The three Oslo court judges said the threat was aimed at pushing Norwegian authorities to retract the expulsion order. He has as of 8 December 2006 been on the UN terror list, and as of 8 November 2007 been judged by the High Court of Norway as a “danger to national security”.

Krekar, whose name is on terrorist lists drawn up by the United Nations and the United States, has avoided expulsion since the order was signed nine years ago since Norwegian law prevents him from being deported to Iraq until his safety can be guaranteed and as long as he risks the death penalty there.

About Krekar

Mullah Krekar is a Kurdish origin Iraqi who came to Norway as a refugee from northern Iraq in 1991. His wife and four children have Norwegian citizenship, but not Krekar himself. Krekar was the original leader of a terrorist organization, which was set up and commenced operations in Kurdistan while he had refugee status in Norway. Since February 2003 he has an expulsion order against him, which is suspended pending Iraqi government guarantees that he will not face torture or execution. Norway is committed to international treaties which prohibit the expulsion of an individual without such a guarantee.

In February 2003 the Norwegian government ordered Krekar to be deported to Iraq, but as of July 2009 the order had not been implemented because of the security environment in Iraq, and the risk that Krekar could face the death penalty there.

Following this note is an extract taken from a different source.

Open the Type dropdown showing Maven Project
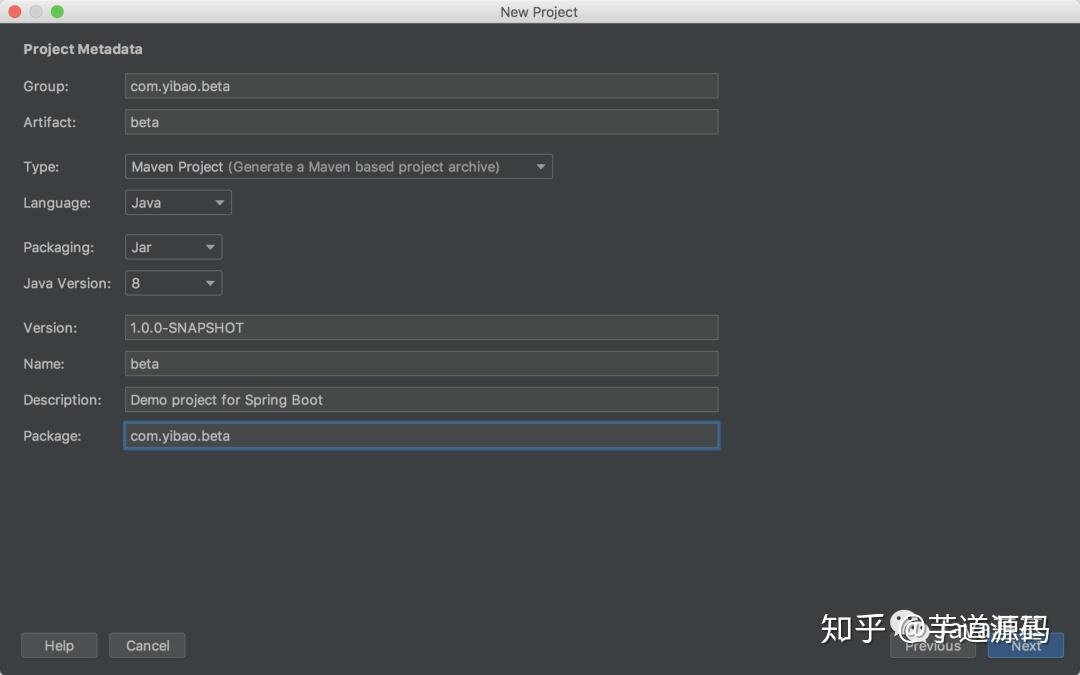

Krekar has unsuccessfully challenged the expulsion order in court, with the order being confirmed in September 2005. Norway’s government has said that the new government to be elected in Iraq in December 2005 might permit discussion on whether Krekar’s expulsion order can be implemented

Facebook group collecting donations for the assassination of Mullah Krekar

In November 2007, Norwegian newspapers published the story that a Facebook group had been set up, dedicated to collecting money which would eventually go to an assassin, should one be located. The group statement started with “For the murder of Norway’s enemy #1”. The 28-year old man who started the group went on to publicize not only his full name, but also a bank account number where money could be deposited. The group had approximately 400 members when Krekar’s lawyer deemed the threat “serious” and said he “hoped the police would investigate the people involved”. The 28-year old told Norwegian media that the statement was facetious and thus should not be taken literally.